▶ _Records supplied_
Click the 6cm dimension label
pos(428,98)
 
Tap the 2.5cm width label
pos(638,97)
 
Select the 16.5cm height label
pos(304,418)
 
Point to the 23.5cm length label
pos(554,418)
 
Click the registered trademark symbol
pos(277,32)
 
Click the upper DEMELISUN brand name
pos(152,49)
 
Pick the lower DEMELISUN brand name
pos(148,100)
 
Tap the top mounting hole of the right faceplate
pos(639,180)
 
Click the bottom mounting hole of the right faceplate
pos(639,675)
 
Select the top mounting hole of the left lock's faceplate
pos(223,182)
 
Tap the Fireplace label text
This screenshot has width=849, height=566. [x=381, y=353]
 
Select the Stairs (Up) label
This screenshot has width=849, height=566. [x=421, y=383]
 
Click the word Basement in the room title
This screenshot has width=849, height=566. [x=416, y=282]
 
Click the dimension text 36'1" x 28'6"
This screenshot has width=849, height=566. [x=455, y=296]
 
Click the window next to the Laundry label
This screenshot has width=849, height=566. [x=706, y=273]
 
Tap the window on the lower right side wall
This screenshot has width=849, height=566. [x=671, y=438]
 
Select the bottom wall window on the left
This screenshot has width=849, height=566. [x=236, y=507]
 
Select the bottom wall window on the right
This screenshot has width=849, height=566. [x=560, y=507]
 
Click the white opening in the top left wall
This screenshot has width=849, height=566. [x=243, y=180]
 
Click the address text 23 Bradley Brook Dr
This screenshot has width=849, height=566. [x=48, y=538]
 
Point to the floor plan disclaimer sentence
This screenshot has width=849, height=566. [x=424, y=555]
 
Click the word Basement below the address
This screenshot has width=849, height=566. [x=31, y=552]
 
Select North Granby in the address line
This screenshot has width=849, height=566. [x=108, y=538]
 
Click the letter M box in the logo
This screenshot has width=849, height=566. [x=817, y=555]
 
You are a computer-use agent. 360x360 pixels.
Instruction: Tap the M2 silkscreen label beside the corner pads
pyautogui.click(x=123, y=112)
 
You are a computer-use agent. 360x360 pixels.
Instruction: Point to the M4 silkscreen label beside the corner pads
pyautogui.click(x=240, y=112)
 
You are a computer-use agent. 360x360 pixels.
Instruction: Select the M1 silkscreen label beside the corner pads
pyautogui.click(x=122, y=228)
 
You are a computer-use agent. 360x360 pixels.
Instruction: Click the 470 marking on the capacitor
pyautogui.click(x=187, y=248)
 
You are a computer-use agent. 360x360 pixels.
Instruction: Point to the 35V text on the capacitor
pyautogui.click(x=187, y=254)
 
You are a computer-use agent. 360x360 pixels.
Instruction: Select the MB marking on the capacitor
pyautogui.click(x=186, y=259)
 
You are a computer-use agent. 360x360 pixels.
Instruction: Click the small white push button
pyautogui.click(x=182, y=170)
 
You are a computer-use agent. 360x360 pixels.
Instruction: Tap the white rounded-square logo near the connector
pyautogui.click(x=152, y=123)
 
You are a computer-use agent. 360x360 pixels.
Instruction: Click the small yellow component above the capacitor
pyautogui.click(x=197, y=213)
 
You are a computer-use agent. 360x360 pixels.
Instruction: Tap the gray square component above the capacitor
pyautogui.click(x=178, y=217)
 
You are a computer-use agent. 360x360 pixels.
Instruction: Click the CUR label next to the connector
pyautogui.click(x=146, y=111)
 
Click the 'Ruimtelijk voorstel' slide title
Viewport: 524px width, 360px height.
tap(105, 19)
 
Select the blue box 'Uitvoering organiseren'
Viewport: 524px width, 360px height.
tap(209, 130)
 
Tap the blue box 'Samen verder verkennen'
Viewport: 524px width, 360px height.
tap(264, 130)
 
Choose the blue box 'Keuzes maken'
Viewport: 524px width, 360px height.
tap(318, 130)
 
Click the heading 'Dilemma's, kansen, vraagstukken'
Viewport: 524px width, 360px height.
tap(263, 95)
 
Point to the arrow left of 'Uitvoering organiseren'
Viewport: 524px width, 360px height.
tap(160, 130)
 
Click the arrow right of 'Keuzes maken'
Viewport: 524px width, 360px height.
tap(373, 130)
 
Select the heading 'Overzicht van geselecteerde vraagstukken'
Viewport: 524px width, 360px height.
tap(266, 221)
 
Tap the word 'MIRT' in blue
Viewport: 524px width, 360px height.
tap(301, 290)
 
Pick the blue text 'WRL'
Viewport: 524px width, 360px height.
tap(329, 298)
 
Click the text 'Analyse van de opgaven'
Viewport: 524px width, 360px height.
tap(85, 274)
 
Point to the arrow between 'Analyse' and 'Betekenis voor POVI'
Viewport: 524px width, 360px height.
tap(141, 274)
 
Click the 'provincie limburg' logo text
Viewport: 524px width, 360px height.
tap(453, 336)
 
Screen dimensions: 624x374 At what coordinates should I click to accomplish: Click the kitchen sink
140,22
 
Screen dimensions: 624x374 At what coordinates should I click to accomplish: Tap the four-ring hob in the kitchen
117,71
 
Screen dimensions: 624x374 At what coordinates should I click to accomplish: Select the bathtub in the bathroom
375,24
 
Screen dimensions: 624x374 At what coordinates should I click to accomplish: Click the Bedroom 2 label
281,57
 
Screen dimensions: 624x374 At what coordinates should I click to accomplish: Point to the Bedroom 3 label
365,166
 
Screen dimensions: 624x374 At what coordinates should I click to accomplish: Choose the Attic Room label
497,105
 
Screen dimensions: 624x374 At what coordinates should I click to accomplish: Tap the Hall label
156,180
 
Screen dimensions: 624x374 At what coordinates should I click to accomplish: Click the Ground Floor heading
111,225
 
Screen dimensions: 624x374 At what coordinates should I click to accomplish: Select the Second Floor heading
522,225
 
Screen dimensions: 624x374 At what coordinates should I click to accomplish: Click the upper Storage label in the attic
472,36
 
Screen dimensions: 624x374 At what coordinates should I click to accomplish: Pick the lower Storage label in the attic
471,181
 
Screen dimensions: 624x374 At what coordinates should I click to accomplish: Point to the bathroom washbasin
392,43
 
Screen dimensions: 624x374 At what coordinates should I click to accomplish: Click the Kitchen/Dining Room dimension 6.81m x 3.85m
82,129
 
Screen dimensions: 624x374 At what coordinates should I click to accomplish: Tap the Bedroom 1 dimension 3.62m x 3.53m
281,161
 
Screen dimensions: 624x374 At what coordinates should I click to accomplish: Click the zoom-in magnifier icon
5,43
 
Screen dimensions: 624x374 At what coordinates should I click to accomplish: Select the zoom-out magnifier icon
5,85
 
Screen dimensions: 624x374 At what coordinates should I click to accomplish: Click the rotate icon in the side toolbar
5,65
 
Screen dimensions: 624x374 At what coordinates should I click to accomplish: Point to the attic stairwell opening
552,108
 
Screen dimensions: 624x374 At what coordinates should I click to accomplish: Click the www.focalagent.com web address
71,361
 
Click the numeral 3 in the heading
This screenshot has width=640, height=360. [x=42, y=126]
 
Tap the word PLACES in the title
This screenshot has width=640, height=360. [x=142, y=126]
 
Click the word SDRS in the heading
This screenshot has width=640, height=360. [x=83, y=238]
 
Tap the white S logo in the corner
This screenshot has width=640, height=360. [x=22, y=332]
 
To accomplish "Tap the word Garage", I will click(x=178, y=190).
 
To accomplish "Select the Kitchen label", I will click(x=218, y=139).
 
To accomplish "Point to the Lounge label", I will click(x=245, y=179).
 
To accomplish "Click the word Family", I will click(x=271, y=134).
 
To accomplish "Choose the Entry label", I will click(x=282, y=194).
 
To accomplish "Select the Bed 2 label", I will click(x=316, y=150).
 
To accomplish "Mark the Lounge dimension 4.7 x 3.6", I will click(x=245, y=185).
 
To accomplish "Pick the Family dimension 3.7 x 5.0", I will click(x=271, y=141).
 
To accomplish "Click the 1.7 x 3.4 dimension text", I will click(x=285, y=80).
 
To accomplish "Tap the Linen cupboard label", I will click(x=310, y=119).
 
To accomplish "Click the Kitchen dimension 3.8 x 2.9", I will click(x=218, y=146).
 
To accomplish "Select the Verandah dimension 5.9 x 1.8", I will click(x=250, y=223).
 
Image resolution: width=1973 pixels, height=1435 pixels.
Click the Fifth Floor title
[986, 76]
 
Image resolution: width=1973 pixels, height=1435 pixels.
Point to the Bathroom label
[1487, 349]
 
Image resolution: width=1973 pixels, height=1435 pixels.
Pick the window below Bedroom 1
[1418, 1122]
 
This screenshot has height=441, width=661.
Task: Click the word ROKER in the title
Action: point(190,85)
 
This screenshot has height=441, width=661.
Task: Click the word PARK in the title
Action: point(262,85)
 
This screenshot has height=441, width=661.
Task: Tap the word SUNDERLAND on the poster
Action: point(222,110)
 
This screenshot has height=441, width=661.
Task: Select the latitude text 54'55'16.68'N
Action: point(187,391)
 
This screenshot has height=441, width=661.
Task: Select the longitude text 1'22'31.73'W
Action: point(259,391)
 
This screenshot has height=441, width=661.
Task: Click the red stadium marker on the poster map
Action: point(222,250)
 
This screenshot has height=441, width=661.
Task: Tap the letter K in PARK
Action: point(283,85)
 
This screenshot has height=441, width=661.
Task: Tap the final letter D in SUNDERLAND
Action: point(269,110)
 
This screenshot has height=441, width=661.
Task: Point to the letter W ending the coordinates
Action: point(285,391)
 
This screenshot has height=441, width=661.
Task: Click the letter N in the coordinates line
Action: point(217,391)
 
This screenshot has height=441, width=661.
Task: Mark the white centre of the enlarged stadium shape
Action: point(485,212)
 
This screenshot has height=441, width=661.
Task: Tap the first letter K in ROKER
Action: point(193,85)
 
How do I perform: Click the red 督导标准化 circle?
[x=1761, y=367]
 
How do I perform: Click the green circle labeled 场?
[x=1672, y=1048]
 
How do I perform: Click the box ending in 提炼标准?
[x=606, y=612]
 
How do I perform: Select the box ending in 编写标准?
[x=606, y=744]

▶ _Required task_
Return the lines above verbatim, starting at the line that contains "Tap the Fireplace label text" and ending at the line that contains "This screenshot has width=849, height=566. [x=48, y=538]".

▶ _Expected answer_
Tap the Fireplace label text
This screenshot has width=849, height=566. [x=381, y=353]
 
Select the Stairs (Up) label
This screenshot has width=849, height=566. [x=421, y=383]
 
Click the word Basement in the room title
This screenshot has width=849, height=566. [x=416, y=282]
 
Click the dimension text 36'1" x 28'6"
This screenshot has width=849, height=566. [x=455, y=296]
 
Click the window next to the Laundry label
This screenshot has width=849, height=566. [x=706, y=273]
 
Tap the window on the lower right side wall
This screenshot has width=849, height=566. [x=671, y=438]
 
Select the bottom wall window on the left
This screenshot has width=849, height=566. [x=236, y=507]
 
Select the bottom wall window on the right
This screenshot has width=849, height=566. [x=560, y=507]
 
Click the white opening in the top left wall
This screenshot has width=849, height=566. [x=243, y=180]
 
Click the address text 23 Bradley Brook Dr
This screenshot has width=849, height=566. [x=48, y=538]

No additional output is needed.